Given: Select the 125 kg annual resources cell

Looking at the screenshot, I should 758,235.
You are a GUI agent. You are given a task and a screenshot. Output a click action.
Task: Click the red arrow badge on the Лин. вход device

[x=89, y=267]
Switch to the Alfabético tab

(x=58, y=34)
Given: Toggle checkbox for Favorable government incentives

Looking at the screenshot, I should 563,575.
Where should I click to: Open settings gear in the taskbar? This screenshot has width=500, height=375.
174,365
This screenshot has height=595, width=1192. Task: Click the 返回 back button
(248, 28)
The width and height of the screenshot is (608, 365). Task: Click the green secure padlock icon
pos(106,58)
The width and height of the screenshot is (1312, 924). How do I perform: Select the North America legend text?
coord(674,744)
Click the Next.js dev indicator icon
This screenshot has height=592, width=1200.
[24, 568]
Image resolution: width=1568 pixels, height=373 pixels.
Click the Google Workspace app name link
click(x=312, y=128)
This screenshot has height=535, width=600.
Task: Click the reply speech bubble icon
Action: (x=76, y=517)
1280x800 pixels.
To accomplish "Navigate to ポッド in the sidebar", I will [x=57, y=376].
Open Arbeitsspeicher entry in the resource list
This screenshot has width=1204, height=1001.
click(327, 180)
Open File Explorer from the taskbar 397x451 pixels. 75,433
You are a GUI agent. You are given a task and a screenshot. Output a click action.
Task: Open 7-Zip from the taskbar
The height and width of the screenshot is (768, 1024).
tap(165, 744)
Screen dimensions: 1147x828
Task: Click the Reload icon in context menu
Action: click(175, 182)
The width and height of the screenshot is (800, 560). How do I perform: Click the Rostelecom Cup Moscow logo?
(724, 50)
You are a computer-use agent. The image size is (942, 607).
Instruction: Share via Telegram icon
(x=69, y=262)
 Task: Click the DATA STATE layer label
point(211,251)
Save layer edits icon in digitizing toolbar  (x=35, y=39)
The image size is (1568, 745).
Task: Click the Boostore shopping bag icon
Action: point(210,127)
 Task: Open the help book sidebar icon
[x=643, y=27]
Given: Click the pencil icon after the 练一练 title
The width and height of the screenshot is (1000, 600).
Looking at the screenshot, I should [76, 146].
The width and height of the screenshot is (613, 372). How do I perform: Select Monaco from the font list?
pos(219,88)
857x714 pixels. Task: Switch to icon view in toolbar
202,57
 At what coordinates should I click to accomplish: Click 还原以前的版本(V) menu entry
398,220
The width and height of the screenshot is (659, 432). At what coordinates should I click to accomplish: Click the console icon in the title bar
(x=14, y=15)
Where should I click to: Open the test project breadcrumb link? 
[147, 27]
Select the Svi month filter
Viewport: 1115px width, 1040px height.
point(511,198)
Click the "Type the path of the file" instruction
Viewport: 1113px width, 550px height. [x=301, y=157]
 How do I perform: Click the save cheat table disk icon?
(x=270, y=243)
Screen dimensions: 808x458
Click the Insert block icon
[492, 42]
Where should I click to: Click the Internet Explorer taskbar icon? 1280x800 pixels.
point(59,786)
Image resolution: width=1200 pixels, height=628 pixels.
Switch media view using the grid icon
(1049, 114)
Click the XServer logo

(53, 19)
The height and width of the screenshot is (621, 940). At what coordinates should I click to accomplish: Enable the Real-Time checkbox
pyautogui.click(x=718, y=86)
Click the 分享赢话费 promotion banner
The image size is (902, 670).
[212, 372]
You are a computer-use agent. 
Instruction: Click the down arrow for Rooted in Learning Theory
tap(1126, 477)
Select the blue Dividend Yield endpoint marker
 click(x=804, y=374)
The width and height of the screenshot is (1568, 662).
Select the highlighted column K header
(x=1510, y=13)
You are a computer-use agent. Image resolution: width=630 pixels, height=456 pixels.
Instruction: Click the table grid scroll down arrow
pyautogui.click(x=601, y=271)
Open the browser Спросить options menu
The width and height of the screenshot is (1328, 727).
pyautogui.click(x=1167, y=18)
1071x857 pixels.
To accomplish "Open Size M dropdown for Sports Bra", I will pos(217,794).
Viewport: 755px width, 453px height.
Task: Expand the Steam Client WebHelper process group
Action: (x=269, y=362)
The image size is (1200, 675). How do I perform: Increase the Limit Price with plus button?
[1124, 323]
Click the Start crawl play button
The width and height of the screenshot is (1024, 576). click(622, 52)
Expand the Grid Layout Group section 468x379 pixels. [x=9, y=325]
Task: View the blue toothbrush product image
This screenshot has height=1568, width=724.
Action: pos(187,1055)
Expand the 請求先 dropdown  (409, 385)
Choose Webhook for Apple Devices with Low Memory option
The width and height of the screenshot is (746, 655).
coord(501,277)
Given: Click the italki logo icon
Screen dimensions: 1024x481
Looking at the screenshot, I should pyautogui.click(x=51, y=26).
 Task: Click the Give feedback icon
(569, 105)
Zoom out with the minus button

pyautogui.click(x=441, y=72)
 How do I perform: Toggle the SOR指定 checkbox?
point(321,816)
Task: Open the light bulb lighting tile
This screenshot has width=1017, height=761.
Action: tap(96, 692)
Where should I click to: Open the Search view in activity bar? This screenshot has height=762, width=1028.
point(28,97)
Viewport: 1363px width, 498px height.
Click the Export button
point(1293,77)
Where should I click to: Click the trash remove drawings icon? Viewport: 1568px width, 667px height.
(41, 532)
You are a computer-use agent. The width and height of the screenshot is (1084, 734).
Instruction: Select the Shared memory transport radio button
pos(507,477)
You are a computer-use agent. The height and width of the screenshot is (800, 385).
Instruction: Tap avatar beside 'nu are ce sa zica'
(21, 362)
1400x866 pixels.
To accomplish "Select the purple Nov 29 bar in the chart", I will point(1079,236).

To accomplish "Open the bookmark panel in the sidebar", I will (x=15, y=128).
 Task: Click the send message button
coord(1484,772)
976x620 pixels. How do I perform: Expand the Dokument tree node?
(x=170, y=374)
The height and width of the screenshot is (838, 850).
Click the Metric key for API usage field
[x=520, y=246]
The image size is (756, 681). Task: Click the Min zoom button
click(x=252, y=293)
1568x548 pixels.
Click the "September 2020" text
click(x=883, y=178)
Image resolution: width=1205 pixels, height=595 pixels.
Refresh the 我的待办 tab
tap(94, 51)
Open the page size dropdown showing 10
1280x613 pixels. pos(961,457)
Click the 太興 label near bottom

● Exercise aim:
Return every line of the material above exactly.

● Solved exercise:
Given: Select the 125 kg annual resources cell

Looking at the screenshot, I should 758,235.
You are a GUI agent. You are given a task and a screenshot. Output a click action.
Task: Click the red arrow badge on the Лин. вход device

[x=89, y=267]
Switch to the Alfabético tab

(x=58, y=34)
Given: Toggle checkbox for Favorable government incentives

Looking at the screenshot, I should 563,575.
Where should I click to: Open settings gear in the taskbar? This screenshot has width=500, height=375.
174,365
This screenshot has height=595, width=1192. Task: Click the 返回 back button
(248, 28)
The width and height of the screenshot is (608, 365). Task: Click the green secure padlock icon
pos(106,58)
The width and height of the screenshot is (1312, 924). How do I perform: Select the North America legend text?
coord(674,744)
Click the Next.js dev indicator icon
This screenshot has height=592, width=1200.
[24, 568]
Image resolution: width=1568 pixels, height=373 pixels.
Click the Google Workspace app name link
click(x=312, y=128)
This screenshot has height=535, width=600.
Task: Click the reply speech bubble icon
Action: (x=76, y=517)
1280x800 pixels.
To accomplish "Navigate to ポッド in the sidebar", I will [x=57, y=376].
Open Arbeitsspeicher entry in the resource list
This screenshot has width=1204, height=1001.
click(327, 180)
Open File Explorer from the taskbar 397x451 pixels. 75,433
You are a GUI agent. You are given a task and a screenshot. Output a click action.
Task: Open 7-Zip from the taskbar
The height and width of the screenshot is (768, 1024).
tap(165, 744)
Screen dimensions: 1147x828
Task: Click the Reload icon in context menu
Action: click(175, 182)
The width and height of the screenshot is (800, 560). How do I perform: Click the Rostelecom Cup Moscow logo?
(724, 50)
You are a computer-use agent. The image size is (942, 607).
Instruction: Share via Telegram icon
(x=69, y=262)
 Task: Click the DATA STATE layer label
point(211,251)
Save layer edits icon in digitizing toolbar  (x=35, y=39)
The image size is (1568, 745).
Task: Click the Boostore shopping bag icon
Action: point(210,127)
 Task: Open the help book sidebar icon
[x=643, y=27]
Given: Click the pencil icon after the 练一练 title
The width and height of the screenshot is (1000, 600).
Looking at the screenshot, I should [76, 146].
The width and height of the screenshot is (613, 372). How do I perform: Select Monaco from the font list?
pos(219,88)
857x714 pixels. Task: Switch to icon view in toolbar
202,57
 At what coordinates should I click to accomplish: Click 还原以前的版本(V) menu entry
398,220
The width and height of the screenshot is (659, 432). At what coordinates should I click to accomplish: Click the console icon in the title bar
(x=14, y=15)
Where should I click to: Open the test project breadcrumb link? 
[147, 27]
Select the Svi month filter
Viewport: 1115px width, 1040px height.
point(511,198)
Click the "Type the path of the file" instruction
Viewport: 1113px width, 550px height. [x=301, y=157]
 How do I perform: Click the save cheat table disk icon?
(x=270, y=243)
Screen dimensions: 808x458
Click the Insert block icon
[492, 42]
Where should I click to: Click the Internet Explorer taskbar icon? 1280x800 pixels.
point(59,786)
Image resolution: width=1200 pixels, height=628 pixels.
Switch media view using the grid icon
(1049, 114)
Click the XServer logo

(53, 19)
The height and width of the screenshot is (621, 940). At what coordinates should I click to accomplish: Enable the Real-Time checkbox
pyautogui.click(x=718, y=86)
Click the 分享赢话费 promotion banner
The image size is (902, 670).
[212, 372]
You are a computer-use agent. 
Instruction: Click the down arrow for Rooted in Learning Theory
tap(1126, 477)
Select the blue Dividend Yield endpoint marker
 click(x=804, y=374)
The width and height of the screenshot is (1568, 662).
Select the highlighted column K header
(x=1510, y=13)
You are a computer-use agent. Image resolution: width=630 pixels, height=456 pixels.
Instruction: Click the table grid scroll down arrow
pyautogui.click(x=601, y=271)
Open the browser Спросить options menu
The width and height of the screenshot is (1328, 727).
pyautogui.click(x=1167, y=18)
1071x857 pixels.
To accomplish "Open Size M dropdown for Sports Bra", I will pos(217,794).
Viewport: 755px width, 453px height.
Task: Expand the Steam Client WebHelper process group
Action: (x=269, y=362)
The image size is (1200, 675). How do I perform: Increase the Limit Price with plus button?
[1124, 323]
Click the Start crawl play button
The width and height of the screenshot is (1024, 576). click(622, 52)
Expand the Grid Layout Group section 468x379 pixels. [x=9, y=325]
Task: View the blue toothbrush product image
This screenshot has height=1568, width=724.
Action: pos(187,1055)
Expand the 請求先 dropdown  (409, 385)
Choose Webhook for Apple Devices with Low Memory option
The width and height of the screenshot is (746, 655).
coord(501,277)
Given: Click the italki logo icon
Screen dimensions: 1024x481
Looking at the screenshot, I should pyautogui.click(x=51, y=26).
 Task: Click the Give feedback icon
(569, 105)
Zoom out with the minus button

pyautogui.click(x=441, y=72)
 How do I perform: Toggle the SOR指定 checkbox?
point(321,816)
Task: Open the light bulb lighting tile
This screenshot has width=1017, height=761.
Action: tap(96, 692)
Where should I click to: Open the Search view in activity bar? This screenshot has height=762, width=1028.
point(28,97)
Viewport: 1363px width, 498px height.
Click the Export button
point(1293,77)
Where should I click to: Click the trash remove drawings icon? Viewport: 1568px width, 667px height.
(41, 532)
You are a computer-use agent. The width and height of the screenshot is (1084, 734).
Instruction: Select the Shared memory transport radio button
pos(507,477)
You are a computer-use agent. The height and width of the screenshot is (800, 385).
Instruction: Tap avatar beside 'nu are ce sa zica'
(21, 362)
1400x866 pixels.
To accomplish "Select the purple Nov 29 bar in the chart", I will point(1079,236).

To accomplish "Open the bookmark panel in the sidebar", I will (x=15, y=128).
 Task: Click the send message button
coord(1484,772)
976x620 pixels. How do I perform: Expand the Dokument tree node?
(x=170, y=374)
The height and width of the screenshot is (838, 850).
Click the Metric key for API usage field
[x=520, y=246]
The image size is (756, 681). Task: Click the Min zoom button
click(x=252, y=293)
1568x548 pixels.
Click the "September 2020" text
click(x=883, y=178)
Image resolution: width=1205 pixels, height=595 pixels.
Refresh the 我的待办 tab
tap(94, 51)
Open the page size dropdown showing 10
1280x613 pixels. pos(961,457)
Click the 太興 label near bottom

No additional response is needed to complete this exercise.